Avant de poursuivre : "après plusieurs mois de reports, le Parlement européen a enfin adopté un texte qui érige en principe législatif le droit du consommateur à avoir le contrôle sur ses données. La balle est désormais dans le camp des gouvernements nationaux qui ne semblent cependant pas pressés d'adopter la réforme européenne".
L’Europe doit améliorer la situation mais… Une nouvelle législation est en effet en préparation à Bruxelles. Le Parlement a adopté le 21 octobre 2013 un texte bien plus protecteur pour les citoyens européens. Sauf que les associations de défense des internautes, dont la Quadrature du Net, redoutent que cette première version soit, sous l’influence de lobbies nationaux ou privés, détricotée par la Commission européenne et le Conseil Européen, qui regroupe les 27 gouvernements de l’UE. D’où une pétition pour maintenir la pression, qui plus est à quelques semaines des élections européennes.
Mais au fait, que prévoit la nouvelle législation européenne ? D’instaurer au niveau européen un contrôle plus strict de nos données personnelles, le tout autour de axes suivants :
- Instaurer un droit à l’oubli. Aujourd’hui, rien ne se perd sur Internet : toutes les informations données à un géant du web rejoignent le "Big Data". Et il est très difficile de faire supprimer certaines informations, d’où l’idée d’un "droit à l’oubli". Si cela lui est demandé par un internaute par exemple, toute société devra alors supprimer les données personnelles visées.

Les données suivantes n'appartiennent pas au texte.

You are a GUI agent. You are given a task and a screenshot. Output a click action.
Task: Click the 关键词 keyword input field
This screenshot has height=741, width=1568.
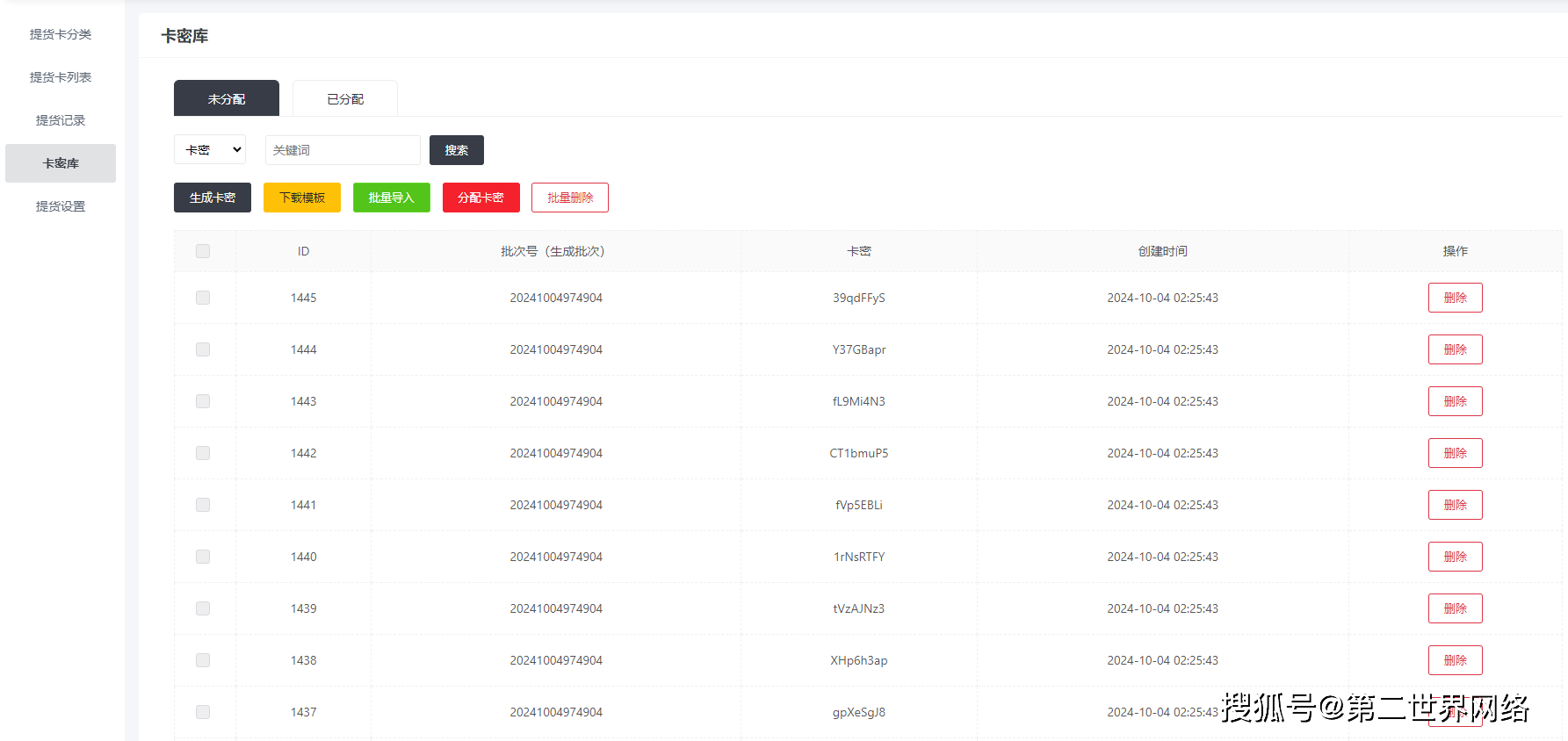pos(343,150)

- Améliorer le consentement explicite. Aujourd’hui lorsqu’on s’inscrit à un service en ligne, il vous est demandé d’accepter les conditions d’utilisation. Sauf que ces dernières sont abusivement longues ou encore, compliquées, pas toujours traduites. Bref, l’Europe envisage de forcer les entreprises à indiquer de manière plus claire et concise quelles informations personnelles elles conservent et ce qu’elles en font. Et l’internaute pourrait retirer son consentement à ces règles.

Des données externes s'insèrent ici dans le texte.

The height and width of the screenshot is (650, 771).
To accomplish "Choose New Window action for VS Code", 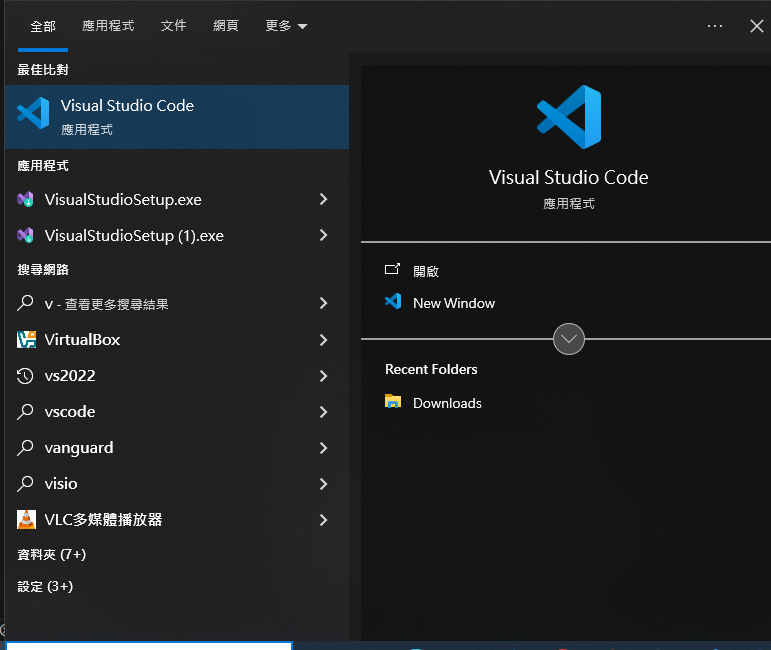I will (453, 303).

- Être informé lors d’une attaque informatique. L’idée serait d’obliger les entreprises comme Facebook à informer leurs utilisateurs lorsqu’elles sont elles-mêmes victimes d’attaques informatiques. Et pour cause : les hackers peuvent potentiellement mettre la main sur les données personnelles des internautes par ce biais.
- Encadrer les transferts de données hors d’Europe. La plupart des données que les Européens livrent aux géants du Web prennent la direction des États-Unis pour y être enregistrées, traitées, etc. Sauf qu’elles échappent alors à toute juridiction européenne. L’Europe propose donc d’obliger les entreprises à informer les utilisateurs d'un tel transfert mais aussi de demander l’autorisation à une autorité de tutelle, telle que la Cnil en France. Et même si les données partent à l’étranger, elles resteraient régies par le droit européen.
- Une autorité au niveau européen. Pour que les entreprises ne profitent pas des différences de législation entre les États européens, l’UE prépare donc une loi commune. Ce qui nécessite aussi de créer un gendarme commun, qui serait le principal interlocuteur des géants du Web.
- Des sanctions plus élevées. Dernier point de cette réforme que les associations souhaitent voir adopter en l’état : l’instauration d’amendes bien plus élevées qu’actuellement pour que les nouvelles règles soient vraiment contraignantes. La sanction maximale atteindrait les 100 millions d'euros ou 5% du chiffre d'affaires annuel mondial de la société incriminée.